Quang Nguyen • Tri Le • Huy Nguyen • Thieu Vo • Tung Ta • Baoru Huang • Minh Vu • Anh Nguyen
In this paper, we introduce GraspMAS, a new multi-agent system framework for language-driven grasp detection. GraspMAS is designed to reason through ambiguities and improve decision-making in real-world scenarios.
Our method consistently produces more plausible grasp poses than existing methods.
Follow these steps to install the GraspMAS framework:
-
Clone recursively:
git clone --recurse-submodules https://github.com/Fsoft-AIC/GraspMAS.git cd GraspMAS
-
OpenAI key: To run the GraspMAS framework, you will need an OpenAI key. This can be done by signing up for an account and then creating a key in account/api-keys. Create a file api.key in the root of this project and store the key in it.
echo YOUR_OPENAI_API_KEY_HERE > api.key
-
Prepare environment:
conda create -n graspmas python=3.9 -y conda activate graspmas conda install -c "nvidia/label/cuda-11.8.0" cuda-toolkit conda install pytorch==2.2.0 torchvision==0.17.0 torchaudio==2.2.0 pytorch-cuda=11.8 -c pytorch -c nvidia pip install -r requirements.txt cd detectron2 pip install -e . cd ..
-
Download pretrained model:
bash download.sh
- You can start checking the notebook
simple_demo.ipynb
for simple demo inference. This notebook includes details instructions and executing queries with visualization. You can run either the complete closed-loop pipeline or the open-loop mode with Coder. - If you want to run inference on a single image, use the following:
python main_simple.py \
--api-file "api.key" \
--max-round 5 \
--query "Grasp the knife at its handle" \
--image-path PATH-TO-INPUT-IMAGE \
--save-folder PATH-TO-SAVE-FOLDER
If you want to customize tools or model hyperparameters and configurations, please refer to image_patch.py
. We have only developed sufficient tools for language-driven grasp detection. The GraspMAS framework heavily depends on the effectiveness of pretrained models as tools, so results may be biased. Feel free to add or remove any pretrained models related to image or video processing, including any up-to-date models. Note that some models, such as BLIP or VLM, may require significant GPU memory.

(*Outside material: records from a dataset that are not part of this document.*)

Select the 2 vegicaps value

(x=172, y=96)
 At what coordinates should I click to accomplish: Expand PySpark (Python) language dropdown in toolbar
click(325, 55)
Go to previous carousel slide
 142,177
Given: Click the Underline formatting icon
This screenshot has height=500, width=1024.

We provide the notebook demo Maniskill_demo.ipynb
for simulating language-driven grasp detection on the ManiSkill simulator. The simulation runs in a tabletop environment using a Panda robot arm equipped with a wrist camera.

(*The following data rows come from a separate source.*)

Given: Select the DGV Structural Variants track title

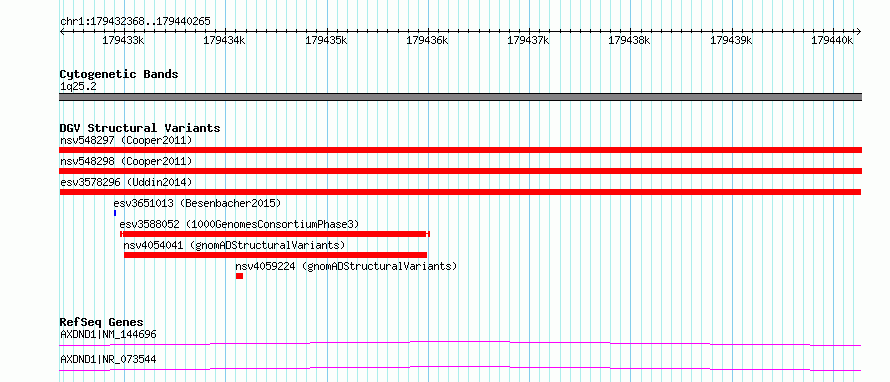Looking at the screenshot, I should pyautogui.click(x=140, y=128).
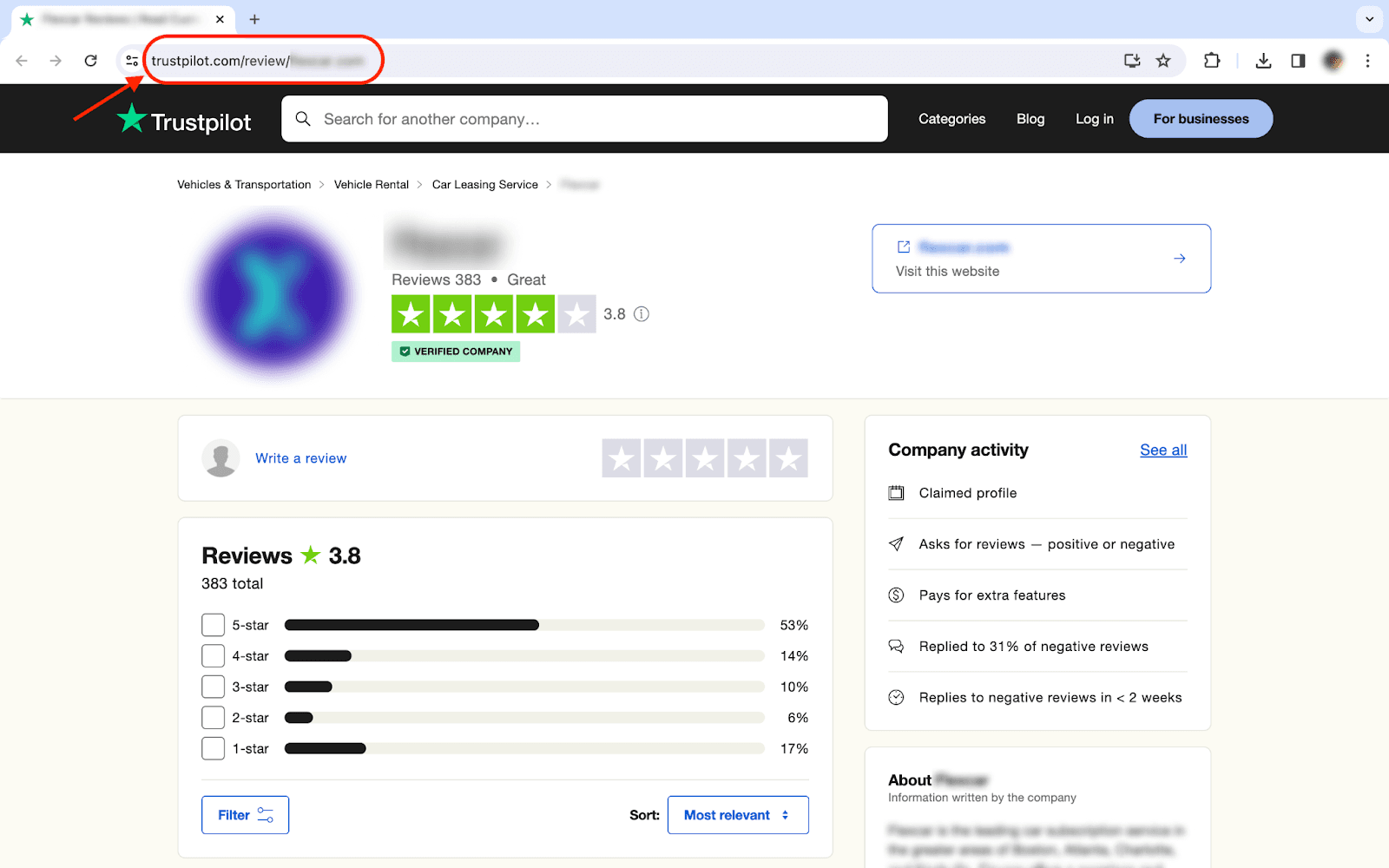Check the 5-star filter checkbox
The height and width of the screenshot is (868, 1389).
[213, 625]
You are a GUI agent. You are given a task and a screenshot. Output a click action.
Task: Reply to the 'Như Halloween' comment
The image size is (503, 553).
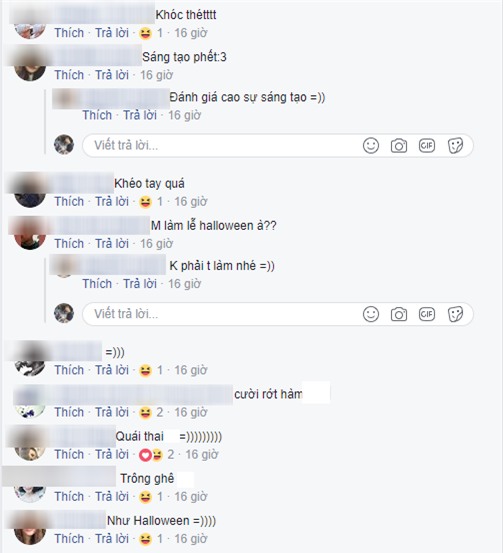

The notebook includes detailed instructions on how to:
- Initialize the tabletop environment
- Visualize observations
- Use GraspMAS to generate grasp pose rectangles
- Convert them to 6-DoF grasp poses
- Manipulate the robot arm accordingly
This is a research project, so the code may not be optimized, regularly updated, or actively maintained.

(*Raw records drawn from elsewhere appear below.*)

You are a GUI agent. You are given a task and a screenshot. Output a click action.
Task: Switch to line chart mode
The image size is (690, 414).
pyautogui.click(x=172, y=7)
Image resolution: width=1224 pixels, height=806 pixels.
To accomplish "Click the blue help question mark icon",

If you find our work useful for your research, please cite:
@inproceedings{nguyen2025graspmas,
title = {GraspMAS: Zero-Shot Language-driven Grasp Detection with Multi-Agent System},
author = {Nguyen, Quang and Le, Tri and Nguyen, Huy and Vo, Thieu and Ta, Tung D and Huang, Baoru and Vu, Minh N and Nguyen, Anh},
booktitle = IROS,
year = {2025}
}
We thank the valuable work of ViperGPT, ViperDuality that inspired and enabled this research.